Important FPR regulated pathways include:
- G protein dependent activation of phospholipase C (PLC) which results in the breakdown of the membrane constituent phospholipid, phosphatidylinositol (4,5)-bisphosphate (PIP2) into inositol (1,4,5)-trisphosphate (IP3) and diacyl glycerol (DAG). IP3 is one of the most effective inducers of Ca^{2+} increase from cytoplasmic pools and from outside the cell via opening Ca^{2+} channels. DAG in turn is an inducer of protein kinase C (PKC).
- Activation of the regulatory small GTPase, RAS. The active RAS can in turn activate RAF, a Ser/Thr kinase. In the next step mitogen-activated protein kinases (MAP kinases) are activated. (Also known as extracellular signal-regulated kinases - ERKs or MAP/ERK kinase (MEK)). As a result of the last step, ERK1 and ERK2 are activated. The phosphorylated forms of ERKs can continue the cascade by triggering activation more interacting kinases which results in altered transcriptional activity in the nucleus.
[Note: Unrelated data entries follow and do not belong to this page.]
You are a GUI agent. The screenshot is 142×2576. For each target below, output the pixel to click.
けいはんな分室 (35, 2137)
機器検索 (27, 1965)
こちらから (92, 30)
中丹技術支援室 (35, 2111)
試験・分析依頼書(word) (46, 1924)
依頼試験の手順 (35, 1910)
- Ligand binding to FPR can also induce the activation of CD38, an ectoenzyme of the surface membrane. As a result of activation NAD^{+} molecules will enter the cytoplasm. NAD^{+} is converted into cyclic ADP ribose (cADPR), a second messenger which interacts with ryanodine receptors (RyR) on the surface of the rough endoplasmic reticulum. The overall result of the process is increased cytoplasmic Ca^{2+} levels via the direct pathway described above and also via indirect pathways such as opening of Ca^{2+} channels in the cell membrane. The sustained increase of Ca^{2+} is required for directed migration of the cells.